Let’s be frank about this: it’s a love story too, and that’s another reason I was wary, because I’ve bought a couple of books recently which turned out to be rather simpering romances and which exasperated me no end. I enjoy well-written relationships between characters whom I care about – look at The Vizard Mask, for example, which I loved – but I can’t stand self-indulgent mooncalfing, or supposedly adult characters who turn into angsting teenagers the minute they conceive a fancy for someone. Fortunately Dimon more or less avoids this trap. It’s true that you can see what’s going to happen from a fairly early stage, but she focuses on the characterisation rather than the romance itself, and that makes a world of difference. Her characters are dignified, sensitive and sensible, and their relationship feels like a natural development, albeit a very neat one. Since I’d had time to grow to care about them as people, I had greater emotional investment in their affection for one another. Although there are a couple of rather explicit scenes, just to forewarn anyone else who’s easily embarrassed, these are consistent with the level of description in the rest of the story and didn’t make me feel uncomfortable; which I often do. No mooncalfing here, thank goodness: just two fully-rounded, modest, slightly shy people trying to do the right thing.

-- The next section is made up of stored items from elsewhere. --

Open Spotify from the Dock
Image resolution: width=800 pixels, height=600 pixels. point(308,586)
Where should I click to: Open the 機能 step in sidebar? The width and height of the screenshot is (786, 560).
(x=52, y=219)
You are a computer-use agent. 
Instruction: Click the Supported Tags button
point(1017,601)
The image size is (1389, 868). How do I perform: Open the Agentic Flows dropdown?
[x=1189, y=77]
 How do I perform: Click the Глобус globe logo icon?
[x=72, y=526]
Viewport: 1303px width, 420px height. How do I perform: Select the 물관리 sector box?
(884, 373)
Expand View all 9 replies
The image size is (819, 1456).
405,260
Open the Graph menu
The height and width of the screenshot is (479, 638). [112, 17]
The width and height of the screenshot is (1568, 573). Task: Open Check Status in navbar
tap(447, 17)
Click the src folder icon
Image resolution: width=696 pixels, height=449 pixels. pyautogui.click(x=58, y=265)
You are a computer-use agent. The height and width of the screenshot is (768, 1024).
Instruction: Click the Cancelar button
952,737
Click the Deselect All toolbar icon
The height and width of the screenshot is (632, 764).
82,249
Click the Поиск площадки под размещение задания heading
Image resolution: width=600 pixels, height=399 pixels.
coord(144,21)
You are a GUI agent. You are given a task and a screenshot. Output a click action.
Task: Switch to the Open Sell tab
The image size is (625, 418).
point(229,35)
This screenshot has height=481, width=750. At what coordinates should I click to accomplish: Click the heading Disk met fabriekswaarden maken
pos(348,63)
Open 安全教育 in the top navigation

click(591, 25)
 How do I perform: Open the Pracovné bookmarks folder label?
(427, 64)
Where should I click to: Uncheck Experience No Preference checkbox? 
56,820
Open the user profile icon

Moreover, it’s set in the context of other equally important and equally plausible relationships – friendships, rivalries and working partnerships – so it feels like part of something greater than itself. There are a couple of big, cinematic battle scenes which do a very good job of conjuring up the horror of being in the middle of a bloody fight to the death, and the psychological difficulties that follow it. The dialogue is well-written and there’s banter which actually works: that rarest of things in a novel. In fact there’s just one character who didn’t work for me. I won’t name him, to avoid spoilers, but in playing the role of traitor in the company, he felt a tiny bit like a plot device rather than a real person.
Apart from him, however, everyone seemed to be very nice and noble and accepting; I enjoyed reading about these peripheral characters, although I have my doubts about whether a Roman legion was really full of quite such cuddly chaps. It’s probably no surprise that I particularly warmed to Valerian, with my weak spot for noble suffering. How could I fail to feel sympathy for this emotionally wounded man, whose severe persona masks his grief at the death of his young wife and his determination never to care for anyone, or to be hurt, so deeply again? (In my mind he looked rather like Viggo Mortensen, which probably didn’t hurt either.)
I’d be very keen to read more about Valerian as a character, and more about the setting, which Dimon seems to have researched well but which is written with a light and unobtrusive touch. She includes an interesting author’s note at the end, explaining the historical facts behind the novel, and she also – much to my amusement – included a playlist which presumably reflects the tracks which became associated in her mind with each part of the story. More writers should do this: it’s a fun insight into the process. The novel isn’t quite up there with Renault, but in its flavour, and its fundamentally thoughtful and well-intentioned characters, it reminded me a little of Paul Waters’s Of Merchants and Heroes.